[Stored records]

-=-=-

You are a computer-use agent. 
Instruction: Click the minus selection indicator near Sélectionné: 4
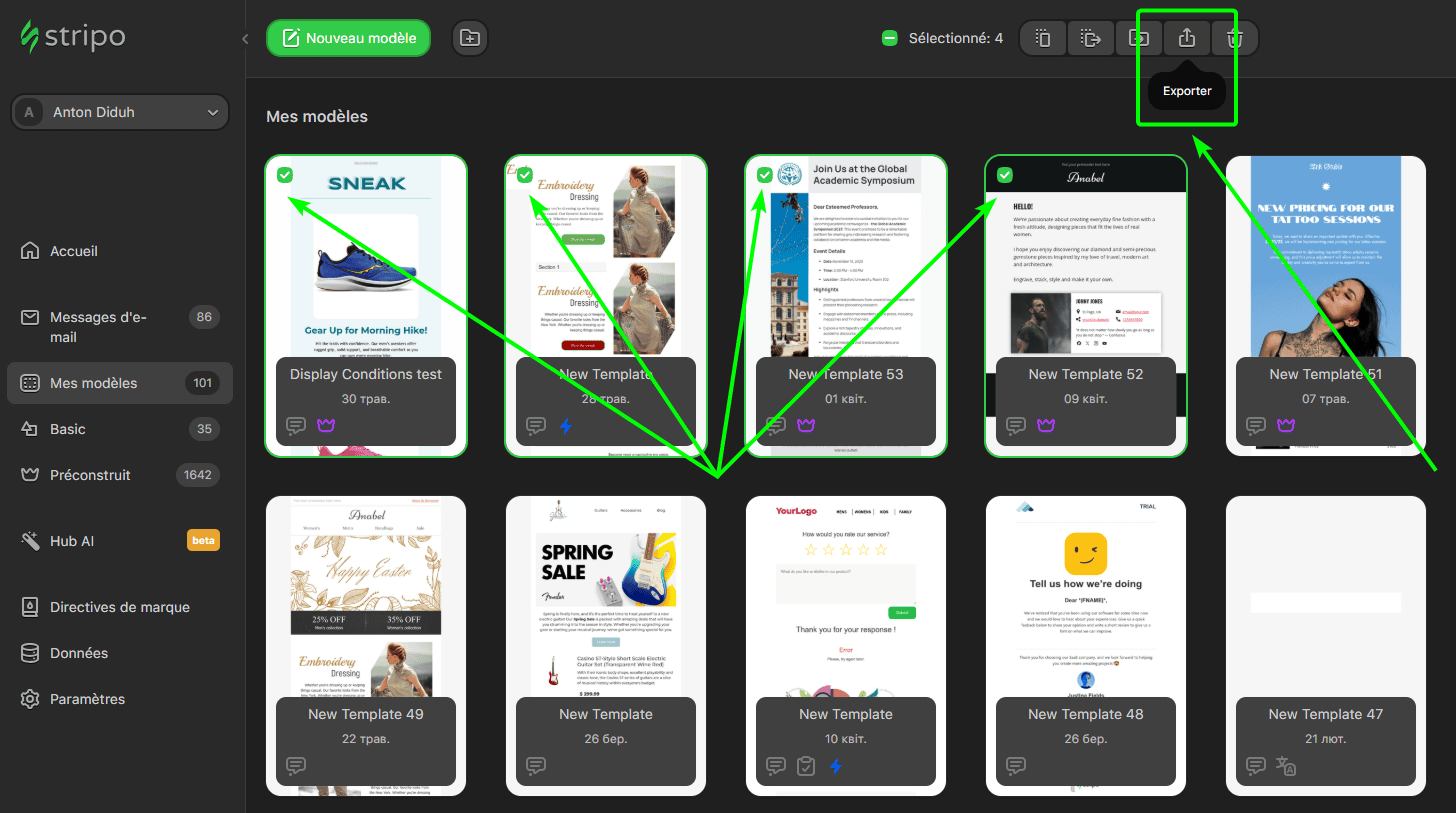(x=889, y=37)
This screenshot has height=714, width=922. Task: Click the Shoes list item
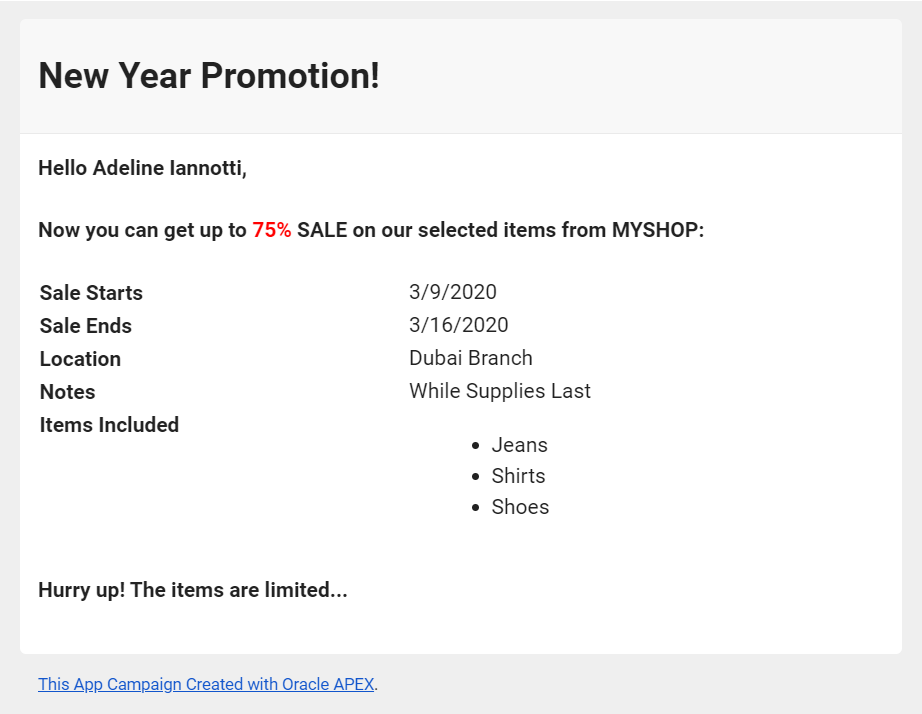click(x=520, y=507)
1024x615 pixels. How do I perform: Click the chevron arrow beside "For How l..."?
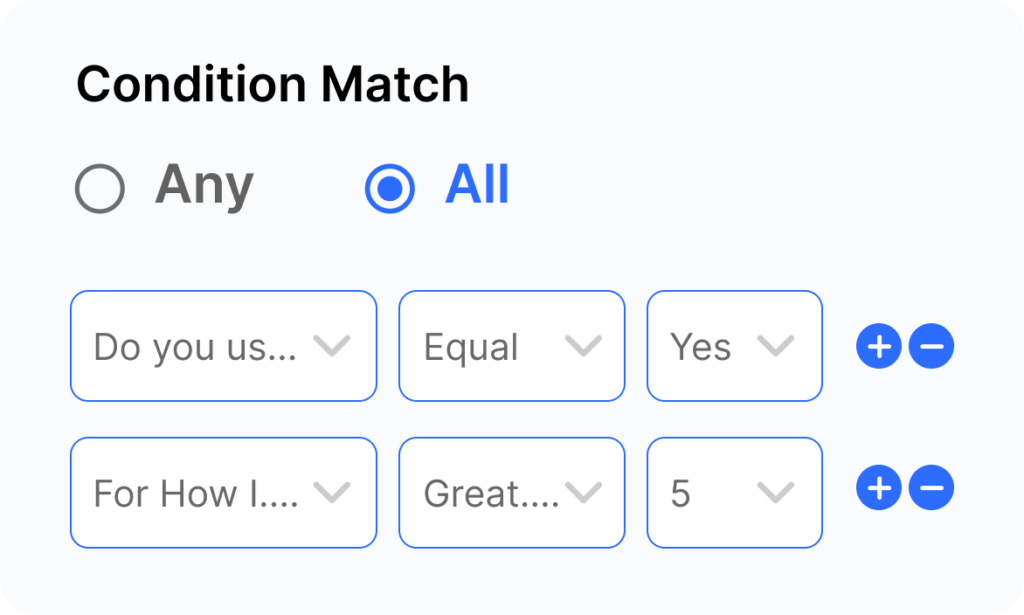point(331,492)
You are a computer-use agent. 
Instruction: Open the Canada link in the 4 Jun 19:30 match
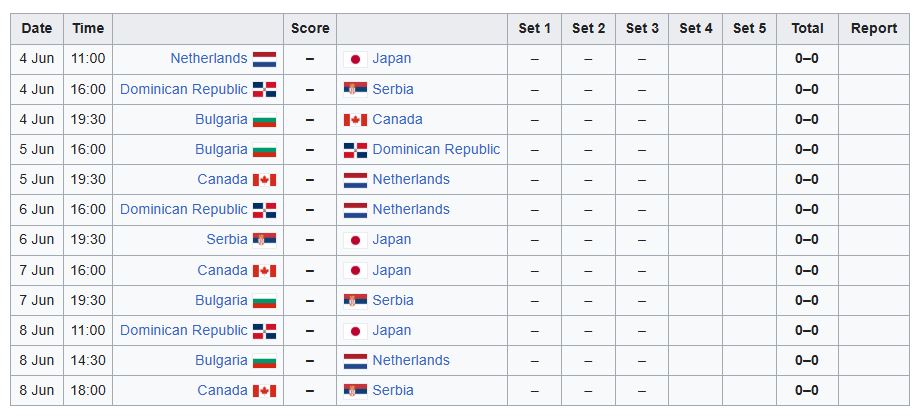pyautogui.click(x=397, y=119)
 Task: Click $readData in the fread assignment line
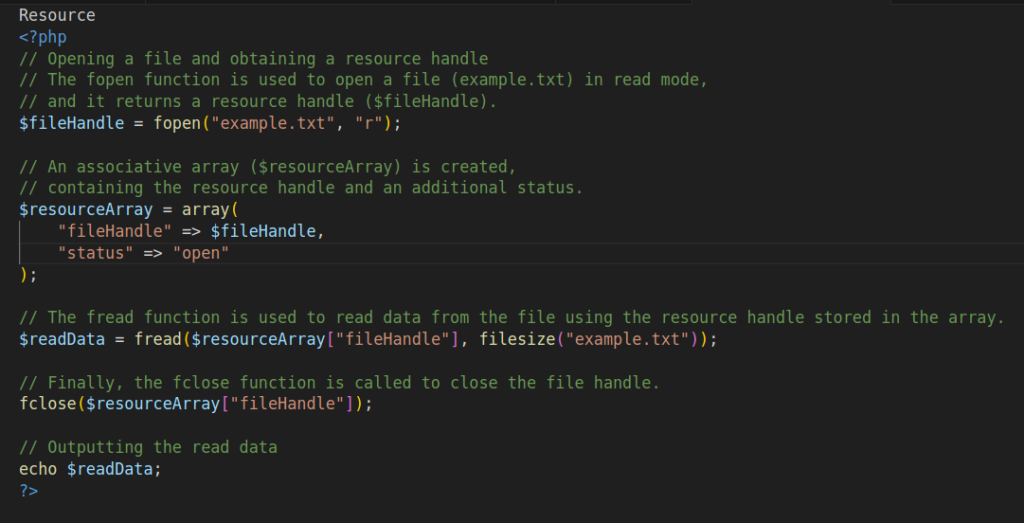tap(62, 339)
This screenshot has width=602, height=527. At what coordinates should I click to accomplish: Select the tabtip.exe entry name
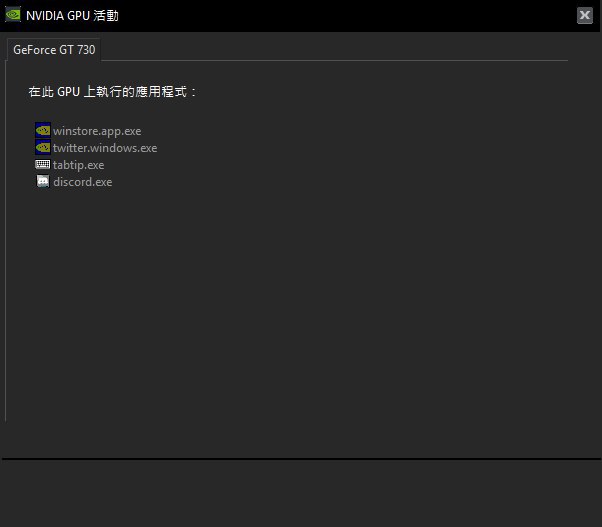(78, 165)
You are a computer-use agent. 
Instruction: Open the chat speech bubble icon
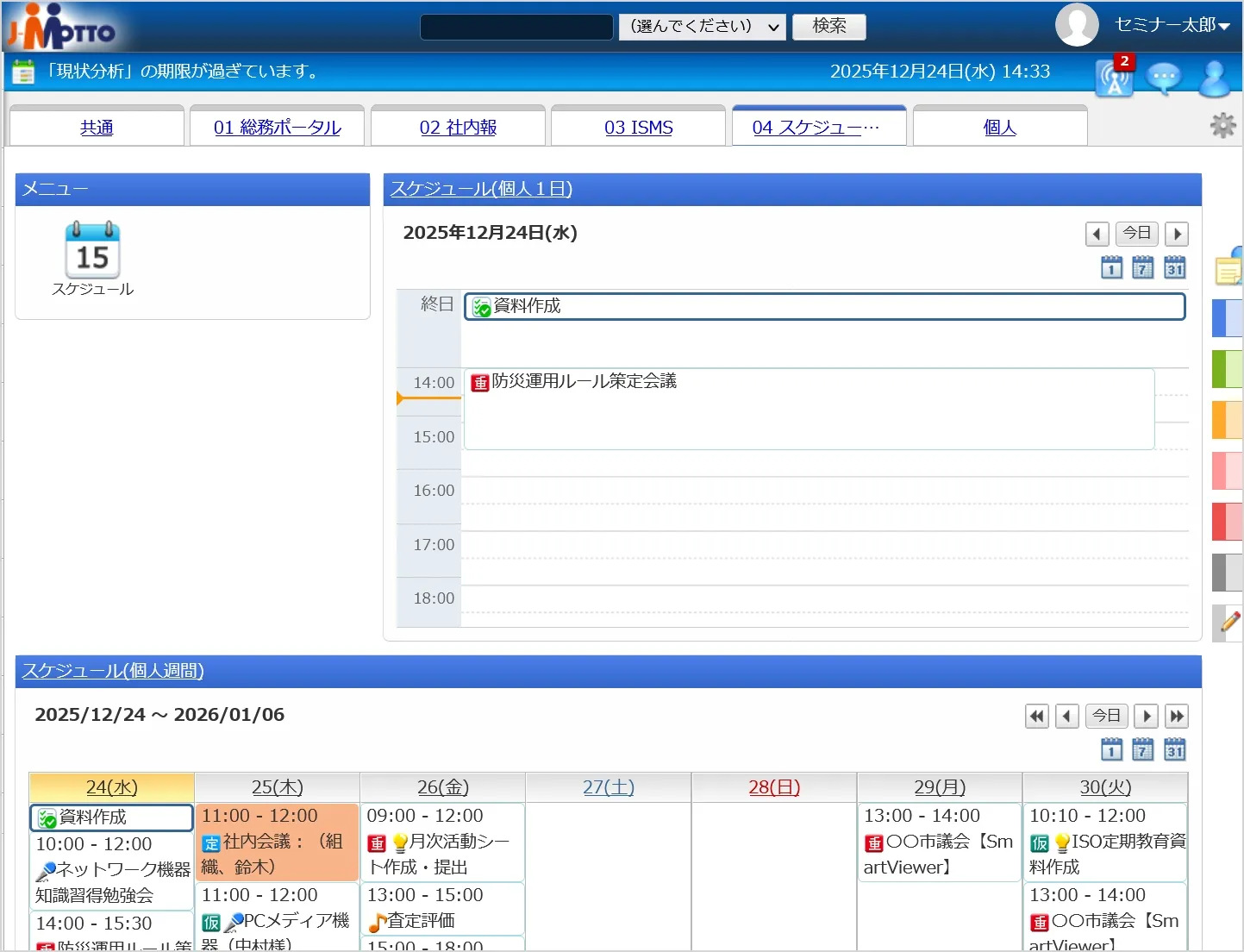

-=-=-

Give back exactly the lines from the one containing "1024x615 pixels. How" through the last line above, both included, and none of the pictures.

Solution for this problem
1024x615 pixels. How do I perform: Click the chevron arrow beside "For How l..."?
point(331,492)
You are a computer-use agent. 
Instruction: Open the Canada link in the 4 Jun 19:30 match
pyautogui.click(x=397, y=119)
 Task: Click $readData in the fread assignment line
tap(62, 339)
This screenshot has width=602, height=527. At what coordinates should I click to accomplish: Select the tabtip.exe entry name
(78, 165)
You are a computer-use agent. 
Instruction: Open the chat speech bubble icon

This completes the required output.